### [Text provided]
___

Facing Death and Learning to Live

CIV_ConquerStory from a PsychAlive member.

A close friend died recently and I felt the pain of loss in a way that I did not know existed.  I have never experienced the death of someone who I felt really close to before. It brought the reality of death to my consciousness and I became frighteningly aware of how fragile we all are. I became aware of how fragile my body is and of how indiscriminate death is. With this realization I felt how precious my life is, and how each moment and each exchange with a loved one is meaningful and extremely fulfilling.

However, slowly as time has gone by, I have realized that I have been losing that precious feeling about my life and the pain of death, replacing it with an old familiar feeling from my childhood.  I grew up feeling unloved and unlovable.  Those feelings have been creeping back into my thoughts, and I have been taking any little event and twisting it to prove my point. I had come to the point where rather then feel the pain of death I was almost  relieved to revert back to a familiar pain that, while not exactly pleasant, was easier for me to deal with. Instead of feeling the joy and sadness of a touching moment with my partner or a loved one, I was hearing an old voice in my head telling me, “You know he doesn’t really care about you, don’t you? It’s all just a pretense.” Or “You aren’t someone people really like to be around, are you?”

___

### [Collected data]
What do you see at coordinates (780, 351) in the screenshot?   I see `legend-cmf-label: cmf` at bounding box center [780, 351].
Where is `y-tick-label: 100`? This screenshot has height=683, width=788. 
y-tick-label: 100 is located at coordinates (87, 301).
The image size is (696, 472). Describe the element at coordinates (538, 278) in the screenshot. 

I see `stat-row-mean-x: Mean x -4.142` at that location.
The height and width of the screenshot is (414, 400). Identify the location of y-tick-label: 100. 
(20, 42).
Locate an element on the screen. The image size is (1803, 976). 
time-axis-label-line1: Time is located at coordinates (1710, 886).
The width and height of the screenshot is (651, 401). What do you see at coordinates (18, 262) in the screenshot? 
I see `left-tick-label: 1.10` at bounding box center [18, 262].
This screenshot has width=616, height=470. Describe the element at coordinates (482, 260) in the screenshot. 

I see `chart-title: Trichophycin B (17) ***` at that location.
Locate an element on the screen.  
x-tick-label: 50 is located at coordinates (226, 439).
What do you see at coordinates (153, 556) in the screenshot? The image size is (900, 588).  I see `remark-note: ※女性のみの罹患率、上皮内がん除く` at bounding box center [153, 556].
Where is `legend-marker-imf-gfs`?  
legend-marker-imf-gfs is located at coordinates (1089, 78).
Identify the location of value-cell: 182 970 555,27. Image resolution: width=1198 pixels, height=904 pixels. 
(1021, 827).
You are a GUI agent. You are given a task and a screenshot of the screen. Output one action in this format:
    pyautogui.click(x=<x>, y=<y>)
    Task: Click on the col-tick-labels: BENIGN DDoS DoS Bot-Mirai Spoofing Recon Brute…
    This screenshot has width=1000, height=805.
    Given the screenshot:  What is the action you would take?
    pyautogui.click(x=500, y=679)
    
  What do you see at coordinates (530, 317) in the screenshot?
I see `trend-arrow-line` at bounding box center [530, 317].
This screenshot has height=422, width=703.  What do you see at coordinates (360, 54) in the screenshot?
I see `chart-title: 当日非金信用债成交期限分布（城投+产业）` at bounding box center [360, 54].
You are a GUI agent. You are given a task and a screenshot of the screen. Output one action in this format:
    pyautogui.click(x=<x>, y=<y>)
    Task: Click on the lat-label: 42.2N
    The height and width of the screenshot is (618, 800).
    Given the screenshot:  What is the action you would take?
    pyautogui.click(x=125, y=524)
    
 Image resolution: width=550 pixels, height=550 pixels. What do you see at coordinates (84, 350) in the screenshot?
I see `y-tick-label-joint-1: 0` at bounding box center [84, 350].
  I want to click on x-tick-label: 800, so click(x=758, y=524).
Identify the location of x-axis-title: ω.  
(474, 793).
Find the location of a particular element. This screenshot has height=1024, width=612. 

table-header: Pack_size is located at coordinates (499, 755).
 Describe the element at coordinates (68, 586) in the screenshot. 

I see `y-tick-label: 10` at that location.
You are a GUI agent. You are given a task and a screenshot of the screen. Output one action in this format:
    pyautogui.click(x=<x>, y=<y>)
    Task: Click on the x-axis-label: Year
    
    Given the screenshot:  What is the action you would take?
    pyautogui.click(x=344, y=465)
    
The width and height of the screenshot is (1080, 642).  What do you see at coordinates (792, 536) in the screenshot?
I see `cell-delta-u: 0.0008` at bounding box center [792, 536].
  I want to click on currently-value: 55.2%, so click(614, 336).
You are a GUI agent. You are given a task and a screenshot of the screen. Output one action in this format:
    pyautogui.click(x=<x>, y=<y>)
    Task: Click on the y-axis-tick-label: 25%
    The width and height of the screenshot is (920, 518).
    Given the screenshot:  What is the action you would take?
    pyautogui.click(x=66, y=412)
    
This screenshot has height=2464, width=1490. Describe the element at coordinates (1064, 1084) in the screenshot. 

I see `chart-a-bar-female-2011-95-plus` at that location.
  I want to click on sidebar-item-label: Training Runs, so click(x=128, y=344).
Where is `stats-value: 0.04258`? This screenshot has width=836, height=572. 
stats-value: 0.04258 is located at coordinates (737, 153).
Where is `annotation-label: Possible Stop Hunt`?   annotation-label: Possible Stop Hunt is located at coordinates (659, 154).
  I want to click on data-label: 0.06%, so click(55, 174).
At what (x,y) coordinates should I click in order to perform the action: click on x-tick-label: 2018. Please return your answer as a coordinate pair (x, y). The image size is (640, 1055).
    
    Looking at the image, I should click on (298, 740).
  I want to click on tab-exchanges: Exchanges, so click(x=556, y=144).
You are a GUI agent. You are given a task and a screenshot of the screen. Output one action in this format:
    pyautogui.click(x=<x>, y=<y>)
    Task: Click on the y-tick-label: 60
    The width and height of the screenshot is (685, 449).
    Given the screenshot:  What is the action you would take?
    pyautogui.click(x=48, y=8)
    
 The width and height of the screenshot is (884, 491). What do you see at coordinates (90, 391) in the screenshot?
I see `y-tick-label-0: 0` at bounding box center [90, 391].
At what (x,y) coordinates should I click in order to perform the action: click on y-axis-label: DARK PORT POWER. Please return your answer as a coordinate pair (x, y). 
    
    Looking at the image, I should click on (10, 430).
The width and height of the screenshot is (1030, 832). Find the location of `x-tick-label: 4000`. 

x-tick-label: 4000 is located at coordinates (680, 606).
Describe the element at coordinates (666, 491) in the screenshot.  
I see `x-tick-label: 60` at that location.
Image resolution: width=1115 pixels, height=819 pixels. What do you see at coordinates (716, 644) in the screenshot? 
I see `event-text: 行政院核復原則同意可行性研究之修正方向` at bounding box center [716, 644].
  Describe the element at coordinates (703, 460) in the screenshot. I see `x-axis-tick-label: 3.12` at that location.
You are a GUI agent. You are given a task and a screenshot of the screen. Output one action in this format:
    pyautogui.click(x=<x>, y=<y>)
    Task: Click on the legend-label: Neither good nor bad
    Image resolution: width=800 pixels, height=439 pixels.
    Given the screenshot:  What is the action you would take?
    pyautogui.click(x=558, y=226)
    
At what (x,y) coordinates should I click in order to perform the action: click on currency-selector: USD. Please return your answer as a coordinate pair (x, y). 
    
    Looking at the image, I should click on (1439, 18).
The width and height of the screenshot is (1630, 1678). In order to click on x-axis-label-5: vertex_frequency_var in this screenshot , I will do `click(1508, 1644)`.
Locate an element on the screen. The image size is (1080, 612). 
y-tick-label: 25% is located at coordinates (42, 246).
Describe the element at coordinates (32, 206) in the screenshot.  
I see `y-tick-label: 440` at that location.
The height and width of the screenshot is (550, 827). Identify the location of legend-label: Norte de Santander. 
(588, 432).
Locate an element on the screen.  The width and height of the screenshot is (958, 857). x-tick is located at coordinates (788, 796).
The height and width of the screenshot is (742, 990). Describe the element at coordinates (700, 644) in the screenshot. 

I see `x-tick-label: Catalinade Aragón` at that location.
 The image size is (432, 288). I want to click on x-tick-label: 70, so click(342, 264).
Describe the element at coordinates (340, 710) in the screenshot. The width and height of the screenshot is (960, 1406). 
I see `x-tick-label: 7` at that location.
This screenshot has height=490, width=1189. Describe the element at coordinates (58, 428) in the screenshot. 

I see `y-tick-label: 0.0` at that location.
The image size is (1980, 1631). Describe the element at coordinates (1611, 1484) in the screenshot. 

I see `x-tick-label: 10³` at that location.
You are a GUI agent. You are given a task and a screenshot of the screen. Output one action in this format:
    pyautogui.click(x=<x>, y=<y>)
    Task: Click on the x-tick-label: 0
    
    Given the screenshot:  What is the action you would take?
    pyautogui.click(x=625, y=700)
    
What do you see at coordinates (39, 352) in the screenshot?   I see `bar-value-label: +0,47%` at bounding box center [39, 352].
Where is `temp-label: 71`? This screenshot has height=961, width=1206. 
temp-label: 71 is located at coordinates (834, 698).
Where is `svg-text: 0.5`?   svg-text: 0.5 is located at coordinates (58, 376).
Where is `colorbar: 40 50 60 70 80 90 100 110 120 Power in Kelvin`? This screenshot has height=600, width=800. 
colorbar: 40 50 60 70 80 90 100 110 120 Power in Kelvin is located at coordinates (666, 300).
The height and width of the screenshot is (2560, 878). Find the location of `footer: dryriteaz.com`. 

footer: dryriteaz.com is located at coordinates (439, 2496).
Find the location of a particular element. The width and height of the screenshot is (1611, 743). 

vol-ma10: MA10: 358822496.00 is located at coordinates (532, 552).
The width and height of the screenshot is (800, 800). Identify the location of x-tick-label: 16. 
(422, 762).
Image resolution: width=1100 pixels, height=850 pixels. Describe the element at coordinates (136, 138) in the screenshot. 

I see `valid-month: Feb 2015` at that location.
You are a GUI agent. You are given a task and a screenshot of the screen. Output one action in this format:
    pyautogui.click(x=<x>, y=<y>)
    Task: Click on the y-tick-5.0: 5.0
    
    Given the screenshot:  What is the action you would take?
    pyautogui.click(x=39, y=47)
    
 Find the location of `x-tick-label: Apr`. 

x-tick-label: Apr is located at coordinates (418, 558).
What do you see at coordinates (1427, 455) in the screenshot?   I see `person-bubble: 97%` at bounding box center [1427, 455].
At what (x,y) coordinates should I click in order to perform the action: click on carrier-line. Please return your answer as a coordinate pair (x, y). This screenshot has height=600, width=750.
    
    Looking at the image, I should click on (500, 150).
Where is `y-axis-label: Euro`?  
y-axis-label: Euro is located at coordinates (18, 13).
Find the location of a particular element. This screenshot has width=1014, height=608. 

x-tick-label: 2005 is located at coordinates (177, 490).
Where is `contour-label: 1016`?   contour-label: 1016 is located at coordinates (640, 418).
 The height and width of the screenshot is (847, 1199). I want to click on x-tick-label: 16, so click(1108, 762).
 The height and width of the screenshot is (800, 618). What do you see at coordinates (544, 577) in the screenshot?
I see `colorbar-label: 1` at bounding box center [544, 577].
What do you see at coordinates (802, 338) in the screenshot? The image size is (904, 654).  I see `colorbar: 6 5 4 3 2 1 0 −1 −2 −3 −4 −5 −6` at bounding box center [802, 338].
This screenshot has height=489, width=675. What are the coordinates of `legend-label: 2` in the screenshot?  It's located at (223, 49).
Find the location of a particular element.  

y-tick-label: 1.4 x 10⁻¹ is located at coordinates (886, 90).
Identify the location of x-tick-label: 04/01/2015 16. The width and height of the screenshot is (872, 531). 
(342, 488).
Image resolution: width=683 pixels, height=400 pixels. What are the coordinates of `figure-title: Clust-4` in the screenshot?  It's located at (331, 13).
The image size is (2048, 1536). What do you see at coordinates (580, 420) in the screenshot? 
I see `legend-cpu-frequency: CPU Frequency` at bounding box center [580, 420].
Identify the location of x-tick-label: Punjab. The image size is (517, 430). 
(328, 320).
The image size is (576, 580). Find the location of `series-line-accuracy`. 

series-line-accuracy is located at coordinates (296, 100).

___

### [Tasks to complete]
[A] Answer these questions about the story on facing death, using only what it states:
(i) What event made the writer aware of how fragile we all are?
(ii) How did the writer feel while growing up?
(iii) What did the writer find easier to deal with than the pain of death?
[B] Could you carry on the story about facing death and learning to live, picking up right after its final sentence?

### [Answers to the problems]
[A]
(i) The recent death of a close friend.
(ii) Unloved and unlovable.
(iii) Going back to a familiar pain from childhood, which was not exactly pleasant.

[B]
My self-attacks would have me re-write my own history, wipe out friendships and loving feelings that have lasted for years, rather then face the fact that it will end. The end will be final and there is nothing that can save me from it, or save those that I love.  The only way that I have found to feel myself again is to savagely attack those voices in my head.  I would rather live a life of reality and feel love, friendship, pain and loss, than live in a world of self-hate where death does not have that much importance. If you don’t love your life and those in it, you don’t have much to lose, but you have missed the opportunity to gain so much.  I don’t want to let life pass me by, I value it too much, and I am discovering that by staying vulnerable, I am better able to deal with those painful feelings.